━━ TEXT
An annual survey of the breeding population is advised for a proper monitoring of this species (Ferrand 1993). The specific behaviour of the Eurasian Woodcock (Hirons 1980; Ferrand 1989, 1993) hampers the use of classic census methods (Ferrand 1993). An alternative method, based on the registration of contacts with roding birds at fixed observation points, was developed by Ferrand (1989, 1993) and became the main tool to evaluate trends in European populations of this species (Marcström 1988, 1994; Fokin and Blokhin 2000; Estoppey 2001a, b; Mulhauser 2001, 2002; Saari 2002; Fokin et al. 2004; Sandakov 2004; Gossmann et al. 2005).

Roding is a display or advertisement flight in which the male woodcock, at twilight, travels above the woodland canopy calling repeatedly, and its purpose is to find and attract females to mate, not to mark territories (Hirons 1980). This activity normally takes place between February and August (depending of the latitude and altitude), in an area of about 60–100 ha every morning and evening (Ferrand 1979; Hirons 1980, 1983). Most birds display for about twice as long in the evening than in the morning (Hirons 1983; Ferrand 1993). The annual roding area for a single bird can reach 300 ha (Ferrand 1979). Because a bird can display several times over the same area during the same evening roding period, the survey method consists in the registration of the number of contacts (woodcocks seen and/or heard) rather than the absolute number of woodcocks. Nevertheless, Ferrand (1993) points out that a positive and significant correlation was found between the number of contacts and the number of individual birds (estimated by sonographic analysis) in a given area. Therefore, although this technique does not give a precise estimate of the population size, it allows the detection of strong numeric variations in the population of breeding woodcocks, suggesting that it can be safely used as an index of relative abundance (Ferrand 1993). The fraction of the population accessed by this survey method is the male fraction, and it will be important to have data on the population sex ratio, to evaluate if survey results can be extended to the female fraction.

The variation in roding intensity (number of contacts with roding birds per evening roding period) during the breeding season has been studied in migratory or partially migratory European populations (Hirons 1980, 1983; Ferrand 1989, 1993; Fokin and Blokhin 2000) but still not in resident ones like the Azorean populations. The results of a preliminary study performed in 2001 (Machado et al. 2002), on the woodcock breeding distribution and abundance in Pico Island, showed that local roding activity could present some differences to what was known from other breeding populations: Roding intensity at the beginning of field work (12 February) was already high, suggesting an onset of this activity between the end of January and the beginning of February; there were already signs of a local pattern in the roding intensity during the breeding season, but this could not be confirmed with the sampling periodicity then adopted.
━━━━
━━ DATA PROVIDED
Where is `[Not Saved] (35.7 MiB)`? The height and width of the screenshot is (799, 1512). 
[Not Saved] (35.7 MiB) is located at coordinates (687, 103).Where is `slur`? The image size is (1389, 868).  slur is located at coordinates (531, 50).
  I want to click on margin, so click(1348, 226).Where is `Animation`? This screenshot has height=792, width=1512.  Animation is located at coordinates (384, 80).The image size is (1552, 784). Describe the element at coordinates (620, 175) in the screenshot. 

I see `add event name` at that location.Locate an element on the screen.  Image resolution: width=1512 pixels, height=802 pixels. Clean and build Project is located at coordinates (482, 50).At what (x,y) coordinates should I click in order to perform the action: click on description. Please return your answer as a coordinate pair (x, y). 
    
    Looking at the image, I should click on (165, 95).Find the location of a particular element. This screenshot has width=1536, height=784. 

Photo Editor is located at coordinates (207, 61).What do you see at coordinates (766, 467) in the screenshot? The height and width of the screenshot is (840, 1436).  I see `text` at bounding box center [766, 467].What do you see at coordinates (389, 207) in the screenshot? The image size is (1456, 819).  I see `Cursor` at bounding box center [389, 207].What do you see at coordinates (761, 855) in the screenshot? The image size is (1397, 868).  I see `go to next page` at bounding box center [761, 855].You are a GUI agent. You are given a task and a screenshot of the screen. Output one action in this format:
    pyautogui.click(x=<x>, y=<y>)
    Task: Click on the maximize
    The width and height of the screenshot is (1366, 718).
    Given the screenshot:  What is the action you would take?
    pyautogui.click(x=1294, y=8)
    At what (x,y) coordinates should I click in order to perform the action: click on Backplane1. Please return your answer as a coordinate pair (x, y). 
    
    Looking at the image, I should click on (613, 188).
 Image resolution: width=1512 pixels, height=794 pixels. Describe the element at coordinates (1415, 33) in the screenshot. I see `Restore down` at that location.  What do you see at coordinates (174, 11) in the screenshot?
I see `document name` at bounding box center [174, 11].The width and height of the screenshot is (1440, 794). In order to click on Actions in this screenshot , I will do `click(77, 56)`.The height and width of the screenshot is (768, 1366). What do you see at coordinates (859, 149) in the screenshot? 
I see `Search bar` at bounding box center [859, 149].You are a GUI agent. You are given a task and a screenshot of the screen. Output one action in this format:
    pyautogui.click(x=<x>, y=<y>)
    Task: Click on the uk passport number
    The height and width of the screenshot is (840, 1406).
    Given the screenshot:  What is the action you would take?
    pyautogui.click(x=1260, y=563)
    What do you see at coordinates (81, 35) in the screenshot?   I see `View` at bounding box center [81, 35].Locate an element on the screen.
━━━━
◆ **AIM 1**
Reproduce a passage of the woodcock survey text verbatim, beginning at the words "An annual survey" and stopping after the words "et al. 2005).".
◆ **AIM 2**
Carry on the text about woodcock roding surveys from the point at which it ends.
The records bear no relation to the woodcock survey text.

◆ **EXERCISE RESPONSE 1**
An annual survey of the breeding population is advised for a proper monitoring of this species (Ferrand 1993). The specific behaviour of the Eurasian Woodcock (Hirons 1980; Ferrand 1989, 1993) hampers the use of classic census methods (Ferrand 1993). An alternative method, based on the registration of contacts with roding birds at fixed observation points, was developed by Ferrand (1989, 1993) and became the main tool to evaluate trends in European populations of this species (Marcström 1988, 1994; Fokin and Blokhin 2000; Estoppey 2001a, b; Mulhauser 2001, 2002; Saari 2002; Fokin et al. 2004; Sandakov 2004; Gossmann et al. 2005).

◆ **EXERCISE RESPONSE 2**
In Pico Island, woodcocks were traditionally hunted when roding, from the end of January until the middle of March. A recent study on the adequacy of the hunting season with respect to the reproductive cycle of the species, which included the analysis of the sexual development of hunted birds, showed that the hunting method used was very selective: The majority of the birds shot were adult males, which presented a sexual development (testicular index, according to Stronach 1983) significantly higher than young males in February (Machado et al. 2006). Being alerted to these results, the regional hunting administration has shifted the hunting season, in 2002, to October and November, where it has remained until the present.

Since 2001, two major areas are considered in Pico Island for woodcock hunting, each corresponding almost to half of the island surface (see Machado et al. 2006 for details); every year, one of them is closed to hunting, and they changed in an annual basis. As the species is resident, this changing provides a good opportunity to evaluate the sensitivity of the roding survey method to population changes because of hunting pressure.

Therefore, the main objectives of the present work were: (1) to characterize the Eurasian Woodcock roding activity in Pico island, Azores archipelago, (2) to select the best period of the breeding season to perform the monitoring of the breeding population using the roding survey method and (3) to evaluate the reliability of the survey method for this resident population namely, its sensitivity to the variation in bird abundances because of the hunting activity, including information about population sex ratio.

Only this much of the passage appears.